Calculate the change in pH when 64.00 mL of a 0.575 M solution of NaOH is added to 1.00 L of a solution that is 1.00 M in sodium acetate and 1.00 M in acetic acid.

Answer 1

Given that volume of buffer = 1.0 L

molarity of acetic acid = 0.1 M

molarity of sodium acetate = 0.1 M

[acetic acid] = molarity x volume = 0.1 x 1.0 L = 0.1 mol

    [sodium acetate] = molarity x volume = 0.1 x 1.0 L = 0.1 mol

[NaOH] = molarity x volume = 0.575 x 0.064 L = 0.0368 mol

Original pH = pKa + log [sodium acetate]/[acetic acid] ----------(1)

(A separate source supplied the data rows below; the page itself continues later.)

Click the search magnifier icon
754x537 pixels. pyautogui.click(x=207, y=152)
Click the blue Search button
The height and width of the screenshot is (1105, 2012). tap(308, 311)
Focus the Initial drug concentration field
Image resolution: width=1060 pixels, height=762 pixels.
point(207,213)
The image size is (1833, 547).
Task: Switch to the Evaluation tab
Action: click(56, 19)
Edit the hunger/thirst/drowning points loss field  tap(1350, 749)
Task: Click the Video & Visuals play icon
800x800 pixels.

pH after addition of NaOH:

CH3COOH + NaOH ---------> CH3COONa + H2O

Hence,

new pH = pKa + log {[CH3COONa] + [NaOH]/[CH3COOH]-[NaOH]} --------(2)

Since NaOH is a strong base, pH will be increased compared to original pH.

To get change in pH, subtract (1) from (2).

Then,

change in pH =  pKa + log {[CH3COONa] + [NaOH]/[CH3COOH]-[NaOH]} - {pKa+log [CH3COONa]/[CH3COOH]}

=   log {[CH3COONa] + [NaOH]/[CH3COOH]-[NaOH]} - { +log [CH3COONa]/[CH3COOH] }

= log { [0.1 + 0.0368]/ [0.1-0.0368]} - log [0.1/0.1]}

= 0.33

Therefore, change in pH = 0.33